Translation: Your cookies may be safe, but the FDA's turning up the heat on manufacturers.
Meanwhile, lab workers in Denmark are reporting the first known case of swine flu that is resistant to Tamiflu, the main anti-viral drug that governments have been stockpiling in case this strain of H1N1 turns nasty this summer. The single case of drug resistance is worth noting but not yet cause for alarm, according to the CDC. NPR's Richard Knox sent this background note to explain why:
"It's not good. But experts say it doesn't necessarily mean all or even most swine flu viruses will soon become resistant to the mainstay antiviral.
The Danish patient reportedly has recovered from the flu. And as far as anyone knows, he or she did not pass the resistant virus on to anyone else.
Experts have been worried swine flu might become Tamiflu-resistant because many of the ordinary seasonal flu viruses that circulated in North America this past season were unfazed by the drug. One of these unfazed seasonal strains is also from the H1N1 family.
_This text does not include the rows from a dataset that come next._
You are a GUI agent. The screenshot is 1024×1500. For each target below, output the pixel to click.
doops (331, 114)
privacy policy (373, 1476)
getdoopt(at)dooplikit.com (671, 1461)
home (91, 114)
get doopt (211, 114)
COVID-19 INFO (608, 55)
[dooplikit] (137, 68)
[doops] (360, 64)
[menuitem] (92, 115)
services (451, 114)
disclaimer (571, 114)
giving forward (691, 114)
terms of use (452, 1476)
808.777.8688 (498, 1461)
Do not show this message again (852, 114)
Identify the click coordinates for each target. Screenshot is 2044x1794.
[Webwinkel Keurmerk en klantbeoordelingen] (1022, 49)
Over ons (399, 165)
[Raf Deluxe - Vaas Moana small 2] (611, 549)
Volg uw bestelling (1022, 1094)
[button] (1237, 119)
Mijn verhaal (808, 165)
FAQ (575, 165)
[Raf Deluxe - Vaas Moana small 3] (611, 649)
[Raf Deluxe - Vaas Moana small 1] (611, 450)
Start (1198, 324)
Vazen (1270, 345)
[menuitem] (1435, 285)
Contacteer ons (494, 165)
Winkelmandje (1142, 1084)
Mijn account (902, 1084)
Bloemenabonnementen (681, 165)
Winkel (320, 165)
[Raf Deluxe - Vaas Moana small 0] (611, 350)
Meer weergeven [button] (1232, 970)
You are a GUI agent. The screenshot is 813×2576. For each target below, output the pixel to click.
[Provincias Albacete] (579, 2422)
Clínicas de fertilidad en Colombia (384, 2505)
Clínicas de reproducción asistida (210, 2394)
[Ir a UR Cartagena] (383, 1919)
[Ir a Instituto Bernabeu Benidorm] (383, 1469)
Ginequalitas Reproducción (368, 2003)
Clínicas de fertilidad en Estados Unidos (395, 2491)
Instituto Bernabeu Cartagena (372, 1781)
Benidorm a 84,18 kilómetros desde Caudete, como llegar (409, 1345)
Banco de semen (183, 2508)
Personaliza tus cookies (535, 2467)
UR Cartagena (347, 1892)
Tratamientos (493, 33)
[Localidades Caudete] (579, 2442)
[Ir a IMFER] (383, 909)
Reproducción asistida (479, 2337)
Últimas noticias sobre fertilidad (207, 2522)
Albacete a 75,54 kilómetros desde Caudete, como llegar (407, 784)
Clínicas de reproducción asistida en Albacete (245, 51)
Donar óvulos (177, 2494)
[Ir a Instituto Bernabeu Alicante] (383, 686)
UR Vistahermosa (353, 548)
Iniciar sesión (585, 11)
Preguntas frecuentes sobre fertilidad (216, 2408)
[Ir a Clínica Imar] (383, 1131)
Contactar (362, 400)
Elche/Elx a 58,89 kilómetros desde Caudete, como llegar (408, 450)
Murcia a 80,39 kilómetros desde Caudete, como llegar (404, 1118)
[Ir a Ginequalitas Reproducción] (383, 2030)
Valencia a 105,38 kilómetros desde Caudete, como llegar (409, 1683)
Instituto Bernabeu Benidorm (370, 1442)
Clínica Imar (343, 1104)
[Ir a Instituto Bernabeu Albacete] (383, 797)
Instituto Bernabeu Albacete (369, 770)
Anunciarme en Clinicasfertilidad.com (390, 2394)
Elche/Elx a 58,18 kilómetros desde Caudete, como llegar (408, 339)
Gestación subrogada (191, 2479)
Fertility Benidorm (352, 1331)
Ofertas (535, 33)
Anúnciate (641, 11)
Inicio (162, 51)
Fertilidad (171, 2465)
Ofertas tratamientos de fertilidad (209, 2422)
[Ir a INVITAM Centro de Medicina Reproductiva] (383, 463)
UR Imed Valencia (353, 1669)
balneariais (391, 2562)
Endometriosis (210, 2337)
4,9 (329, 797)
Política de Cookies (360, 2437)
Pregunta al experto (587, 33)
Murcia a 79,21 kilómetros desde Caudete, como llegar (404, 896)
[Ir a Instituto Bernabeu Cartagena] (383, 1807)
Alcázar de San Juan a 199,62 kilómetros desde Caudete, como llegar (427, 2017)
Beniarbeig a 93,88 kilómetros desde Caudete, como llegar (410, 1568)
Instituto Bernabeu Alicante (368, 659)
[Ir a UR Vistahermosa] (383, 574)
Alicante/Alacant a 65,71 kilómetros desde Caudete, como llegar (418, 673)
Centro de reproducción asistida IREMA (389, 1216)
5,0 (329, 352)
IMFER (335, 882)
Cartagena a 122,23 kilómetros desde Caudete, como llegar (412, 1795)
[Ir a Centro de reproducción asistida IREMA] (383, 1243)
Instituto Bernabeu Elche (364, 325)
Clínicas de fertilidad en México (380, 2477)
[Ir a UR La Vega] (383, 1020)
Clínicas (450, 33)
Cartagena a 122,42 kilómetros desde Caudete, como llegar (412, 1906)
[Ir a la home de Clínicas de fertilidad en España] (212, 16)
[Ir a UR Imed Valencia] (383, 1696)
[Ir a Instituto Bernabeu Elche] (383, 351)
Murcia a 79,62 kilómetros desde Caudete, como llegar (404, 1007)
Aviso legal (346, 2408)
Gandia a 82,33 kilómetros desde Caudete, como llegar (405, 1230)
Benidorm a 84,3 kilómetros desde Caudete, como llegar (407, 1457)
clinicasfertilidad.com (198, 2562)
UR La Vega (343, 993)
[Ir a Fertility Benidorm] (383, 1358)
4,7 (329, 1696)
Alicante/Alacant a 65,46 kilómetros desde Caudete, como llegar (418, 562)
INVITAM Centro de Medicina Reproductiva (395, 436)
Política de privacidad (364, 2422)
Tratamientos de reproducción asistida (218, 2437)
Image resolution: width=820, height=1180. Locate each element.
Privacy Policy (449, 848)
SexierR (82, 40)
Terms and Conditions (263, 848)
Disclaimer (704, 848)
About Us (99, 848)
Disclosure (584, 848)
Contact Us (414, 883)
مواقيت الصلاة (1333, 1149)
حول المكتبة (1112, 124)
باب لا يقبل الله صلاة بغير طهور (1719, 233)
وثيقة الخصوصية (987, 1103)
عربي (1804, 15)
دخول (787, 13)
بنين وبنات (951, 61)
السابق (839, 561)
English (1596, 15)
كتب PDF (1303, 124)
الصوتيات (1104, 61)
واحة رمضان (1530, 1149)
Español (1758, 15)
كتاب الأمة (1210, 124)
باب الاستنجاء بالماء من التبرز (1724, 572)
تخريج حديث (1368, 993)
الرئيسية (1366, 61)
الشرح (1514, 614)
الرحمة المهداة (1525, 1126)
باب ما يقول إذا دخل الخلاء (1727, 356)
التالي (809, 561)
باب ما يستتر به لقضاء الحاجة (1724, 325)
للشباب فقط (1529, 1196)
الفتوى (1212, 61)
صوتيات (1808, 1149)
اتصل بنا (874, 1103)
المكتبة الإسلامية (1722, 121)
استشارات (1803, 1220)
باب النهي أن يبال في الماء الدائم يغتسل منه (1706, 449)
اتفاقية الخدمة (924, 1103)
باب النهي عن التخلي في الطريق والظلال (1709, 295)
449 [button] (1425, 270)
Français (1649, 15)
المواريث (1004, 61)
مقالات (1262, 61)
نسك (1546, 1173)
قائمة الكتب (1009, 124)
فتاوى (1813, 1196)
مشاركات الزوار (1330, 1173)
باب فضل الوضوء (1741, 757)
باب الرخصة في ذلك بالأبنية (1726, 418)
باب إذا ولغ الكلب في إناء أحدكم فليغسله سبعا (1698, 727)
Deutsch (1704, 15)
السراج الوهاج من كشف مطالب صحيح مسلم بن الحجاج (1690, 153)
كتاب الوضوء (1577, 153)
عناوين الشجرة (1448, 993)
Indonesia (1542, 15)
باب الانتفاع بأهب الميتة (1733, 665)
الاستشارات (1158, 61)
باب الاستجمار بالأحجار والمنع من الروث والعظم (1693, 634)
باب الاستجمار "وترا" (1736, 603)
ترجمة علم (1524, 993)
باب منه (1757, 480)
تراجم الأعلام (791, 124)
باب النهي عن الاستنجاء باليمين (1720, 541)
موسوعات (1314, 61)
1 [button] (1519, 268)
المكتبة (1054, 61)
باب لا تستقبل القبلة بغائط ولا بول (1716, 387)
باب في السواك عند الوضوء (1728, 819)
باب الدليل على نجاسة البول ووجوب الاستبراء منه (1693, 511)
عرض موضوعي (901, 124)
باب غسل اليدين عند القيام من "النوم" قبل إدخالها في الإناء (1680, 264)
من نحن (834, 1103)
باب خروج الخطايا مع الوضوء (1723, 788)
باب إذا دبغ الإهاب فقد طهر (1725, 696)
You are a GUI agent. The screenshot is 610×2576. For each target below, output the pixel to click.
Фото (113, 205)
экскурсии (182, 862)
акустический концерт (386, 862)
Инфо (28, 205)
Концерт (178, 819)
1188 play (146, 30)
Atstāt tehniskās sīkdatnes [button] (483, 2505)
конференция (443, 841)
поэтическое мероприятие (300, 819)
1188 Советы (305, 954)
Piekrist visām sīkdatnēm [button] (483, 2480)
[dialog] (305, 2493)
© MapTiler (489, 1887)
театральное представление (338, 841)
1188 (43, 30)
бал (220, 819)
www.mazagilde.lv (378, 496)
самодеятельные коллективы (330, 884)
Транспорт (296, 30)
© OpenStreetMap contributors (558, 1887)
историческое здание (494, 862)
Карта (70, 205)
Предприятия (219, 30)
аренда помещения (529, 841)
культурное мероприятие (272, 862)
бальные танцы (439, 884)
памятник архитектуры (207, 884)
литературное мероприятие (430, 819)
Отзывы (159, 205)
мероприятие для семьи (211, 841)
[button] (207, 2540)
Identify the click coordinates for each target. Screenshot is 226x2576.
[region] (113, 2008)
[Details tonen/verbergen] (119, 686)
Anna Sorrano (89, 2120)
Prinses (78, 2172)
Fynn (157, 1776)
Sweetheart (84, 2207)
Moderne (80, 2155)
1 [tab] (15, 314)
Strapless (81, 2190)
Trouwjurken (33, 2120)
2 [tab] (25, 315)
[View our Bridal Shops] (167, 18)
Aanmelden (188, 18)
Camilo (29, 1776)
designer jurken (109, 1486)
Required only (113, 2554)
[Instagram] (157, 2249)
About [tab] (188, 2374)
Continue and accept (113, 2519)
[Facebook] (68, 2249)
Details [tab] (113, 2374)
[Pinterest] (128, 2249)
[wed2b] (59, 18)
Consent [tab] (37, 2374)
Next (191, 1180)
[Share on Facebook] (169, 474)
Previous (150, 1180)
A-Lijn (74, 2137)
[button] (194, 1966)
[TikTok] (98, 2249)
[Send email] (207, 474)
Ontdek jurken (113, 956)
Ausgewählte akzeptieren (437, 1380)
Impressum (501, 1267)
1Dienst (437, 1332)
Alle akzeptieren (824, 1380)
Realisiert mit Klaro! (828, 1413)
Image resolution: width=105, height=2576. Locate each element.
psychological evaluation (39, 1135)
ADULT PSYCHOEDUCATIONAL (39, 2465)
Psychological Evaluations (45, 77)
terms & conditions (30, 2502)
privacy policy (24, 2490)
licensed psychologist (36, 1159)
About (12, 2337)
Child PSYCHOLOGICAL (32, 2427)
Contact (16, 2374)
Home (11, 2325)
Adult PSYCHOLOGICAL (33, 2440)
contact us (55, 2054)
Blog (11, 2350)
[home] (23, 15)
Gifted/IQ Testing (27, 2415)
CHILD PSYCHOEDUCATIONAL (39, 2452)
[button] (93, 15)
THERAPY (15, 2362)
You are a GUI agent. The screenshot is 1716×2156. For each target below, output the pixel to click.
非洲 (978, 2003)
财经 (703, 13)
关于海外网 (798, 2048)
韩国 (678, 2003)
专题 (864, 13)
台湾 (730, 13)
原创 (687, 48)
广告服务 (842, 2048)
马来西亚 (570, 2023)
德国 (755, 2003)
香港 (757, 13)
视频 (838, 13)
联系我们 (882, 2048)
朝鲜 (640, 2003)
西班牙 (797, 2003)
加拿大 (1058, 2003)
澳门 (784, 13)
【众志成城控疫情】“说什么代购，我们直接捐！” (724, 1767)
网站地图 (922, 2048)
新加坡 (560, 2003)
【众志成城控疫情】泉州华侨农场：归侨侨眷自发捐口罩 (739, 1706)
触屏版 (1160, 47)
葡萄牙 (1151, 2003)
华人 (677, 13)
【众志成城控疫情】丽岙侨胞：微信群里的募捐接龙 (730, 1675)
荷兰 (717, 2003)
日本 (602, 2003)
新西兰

Roche, which makes Tamiflu, says the Danish patient's virus had only one genetic mutation, called H-274-Y. That mutation has long been known to arise in the viruses infecting a small percentage of people on Tamiflu, in response to treatment. But here's the difference: The Tamiflu-resistant seasonal flu virus has a half-dozen mutations, including H-274-Y. Scientists don't know if the swine flu virus can or will acquire this suite of resistance mutations.
Actually, it's pretty surprising that the pandemic virus hasn't acquired the H-274-Y mutation more often, given the thousands of people treated with Tamiflu lately.
"It's certainly likely that we will see this in the United States," says Dr. Carolyn Bridges of the Centers for Disease Control. But so far the CDC has tested almost 200 swine flu viruses for Tamiflu resistance and hasn't found any.
One reason, Bridges says, is that the new H1N1 virus has an "N1" gene that's very different from the corresponding gene of the seasonal H1N1. That's significant, because Tamiflu works by blocking neuraminidase —- that's what the "N" stands for. So maybe the pandemic virus's N-gene isn't as susceptible to the Tamiflu resistance mutation as the analogous gene in its very distant cousin, the seasonal H1N1 virus.
But the Danish case shows that it can happen.